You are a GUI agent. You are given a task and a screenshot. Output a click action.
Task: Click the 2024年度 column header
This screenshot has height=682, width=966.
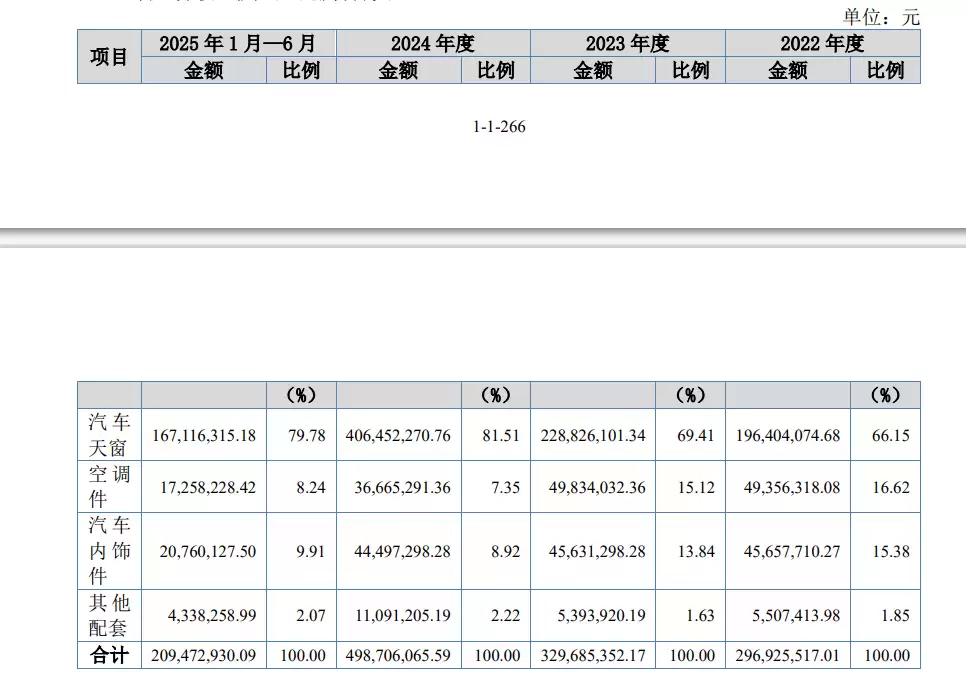(x=432, y=44)
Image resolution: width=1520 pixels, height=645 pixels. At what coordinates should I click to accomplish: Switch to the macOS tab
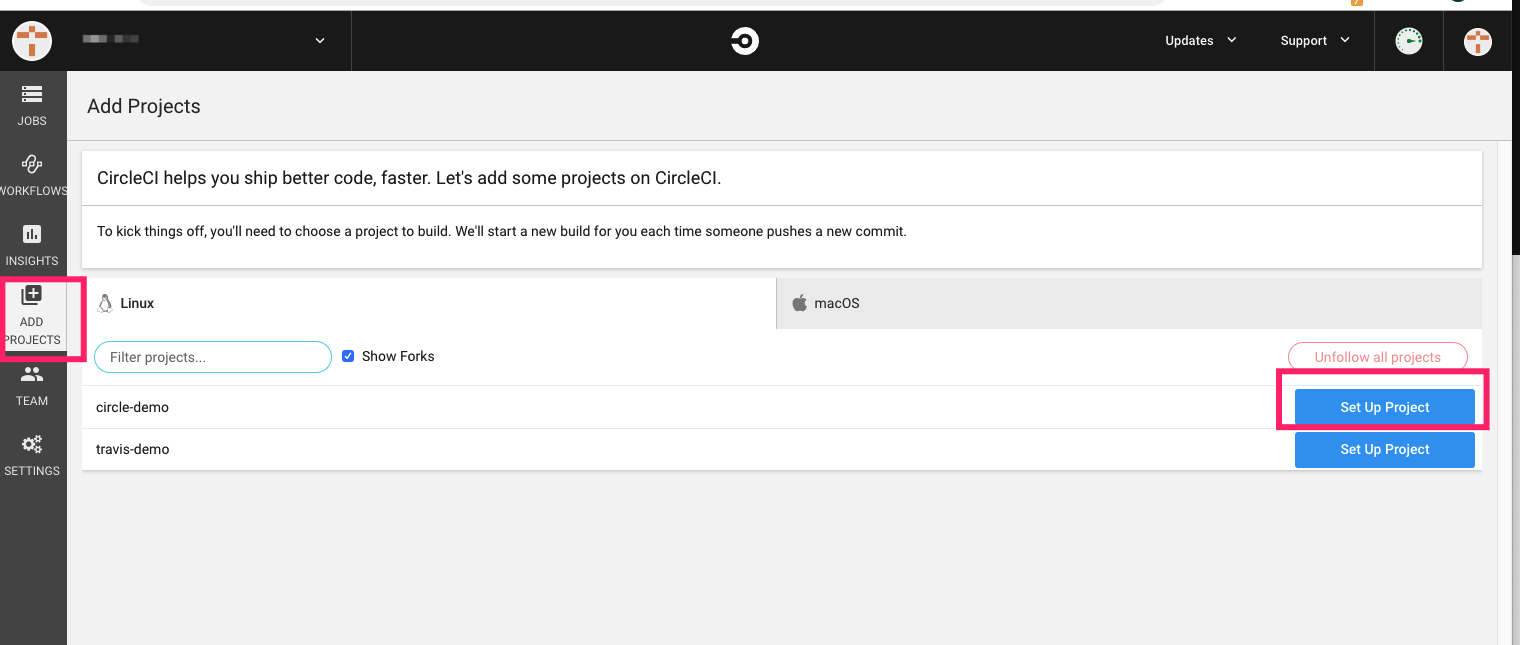[x=1129, y=303]
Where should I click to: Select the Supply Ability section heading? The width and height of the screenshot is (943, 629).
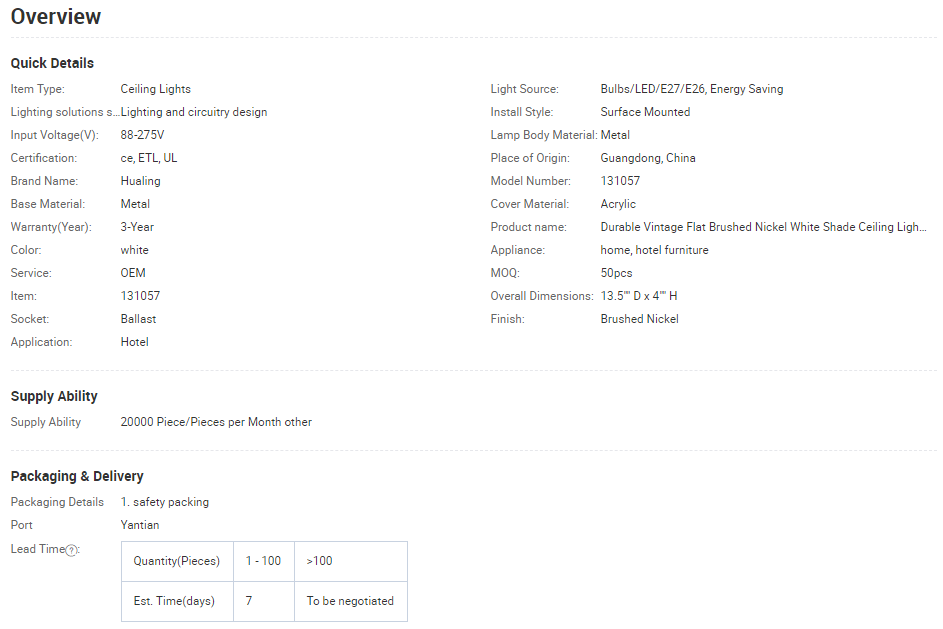[x=54, y=396]
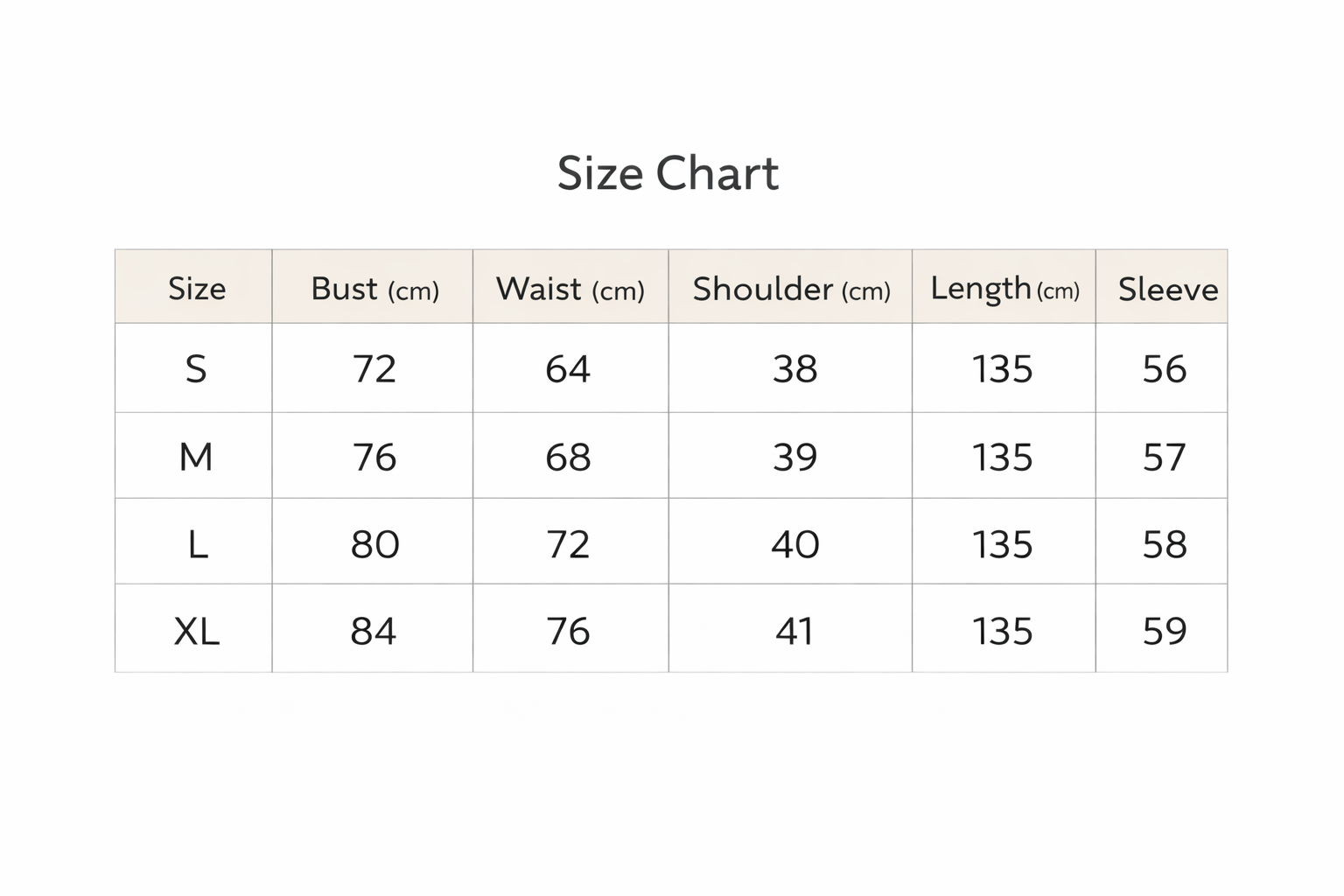Select the Length (cm) column header
Screen dimensions: 1344x896
click(x=1004, y=289)
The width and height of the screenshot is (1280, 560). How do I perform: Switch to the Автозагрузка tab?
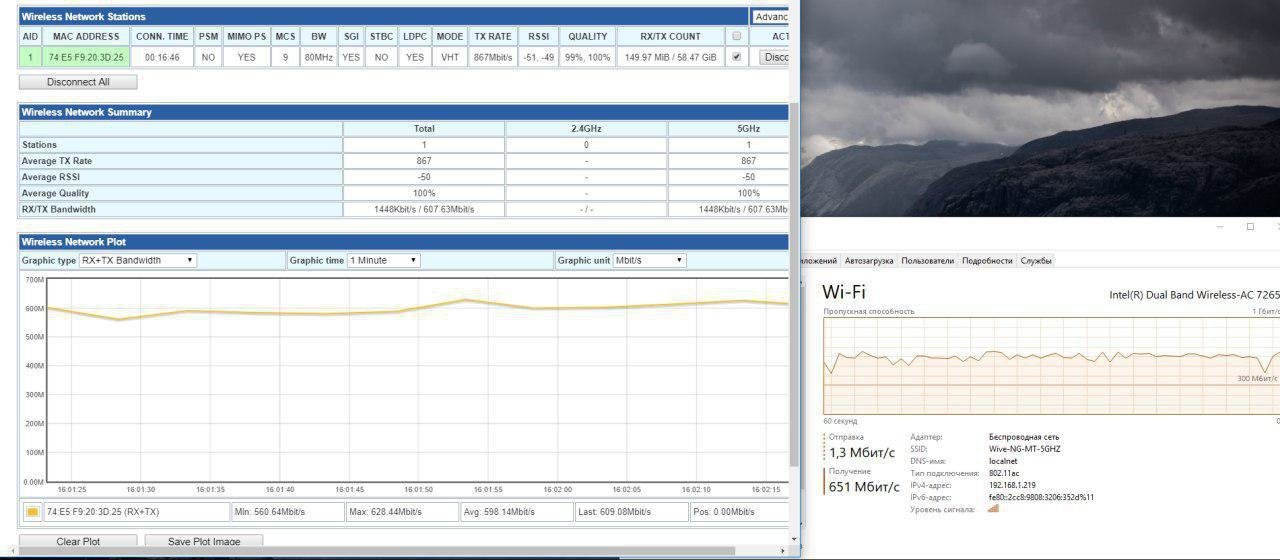869,261
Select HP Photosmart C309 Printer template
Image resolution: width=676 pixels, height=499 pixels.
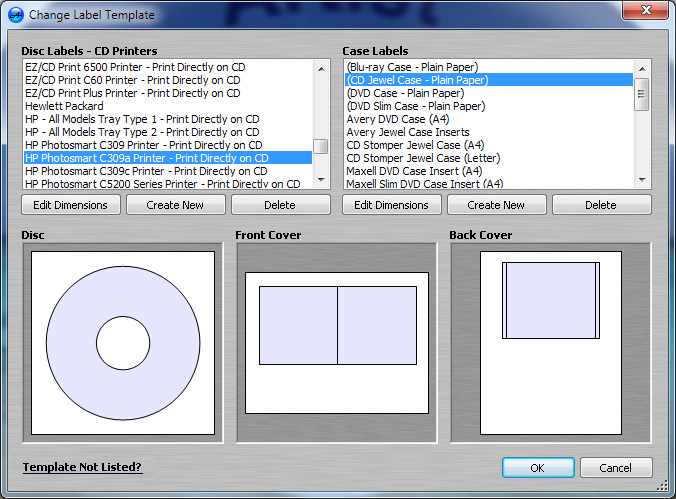click(x=143, y=145)
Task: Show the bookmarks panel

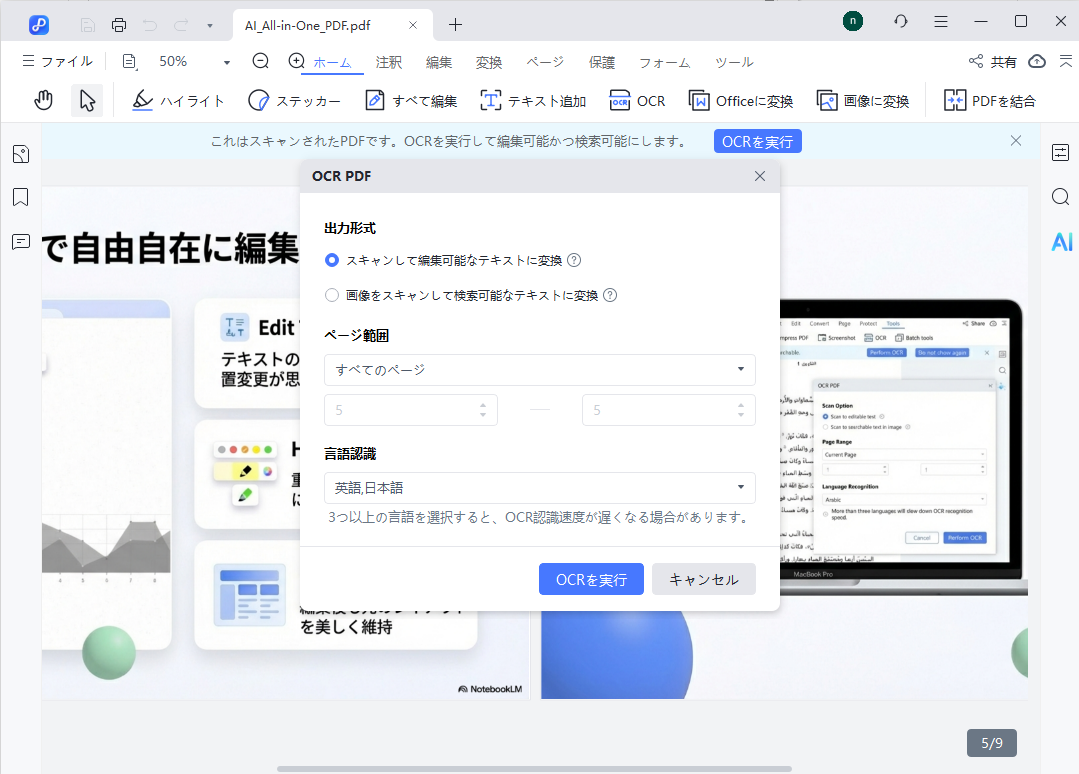Action: coord(20,198)
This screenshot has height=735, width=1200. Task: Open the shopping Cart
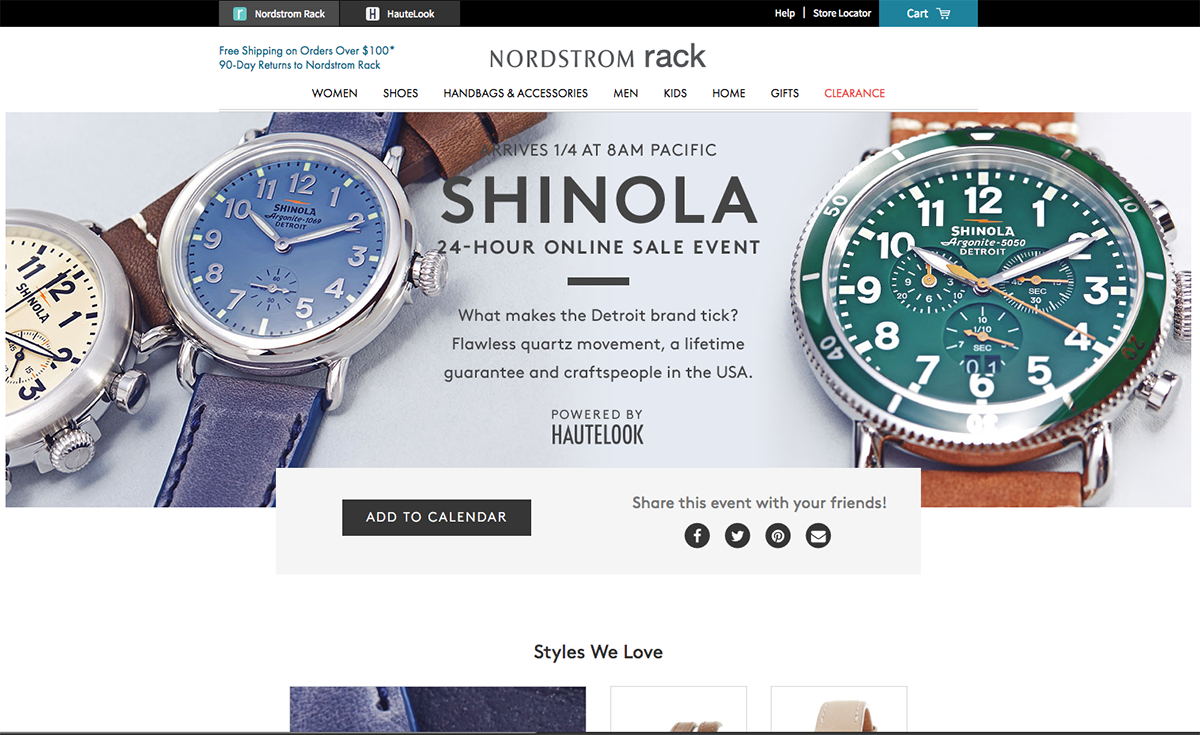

□ □ □ □

Problem description >>
Go through the material above and retype every line exactly, without the images.

Problem solution >>
You are a GUI agent. You are given a task and a screenshot. Output a click action.
Task: Click the 2024年度 column header
This screenshot has height=682, width=966.
(x=432, y=44)
Image resolution: width=1520 pixels, height=645 pixels. At what coordinates should I click to accomplish: Switch to the macOS tab
[x=1129, y=303]
Where should I click to: Select the Supply Ability section heading? The width and height of the screenshot is (943, 629).
[x=54, y=396]
Select the Length (cm) column header
Screen dimensions: 1344x896
click(x=1004, y=289)
The width and height of the screenshot is (1280, 560). How do I perform: Switch to the Автозагрузка tab?
869,261
Select HP Photosmart C309 Printer template
Image resolution: width=676 pixels, height=499 pixels.
click(x=143, y=145)
Task: Show the bookmarks panel

Action: coord(20,198)
This screenshot has height=735, width=1200. Task: Open the shopping Cart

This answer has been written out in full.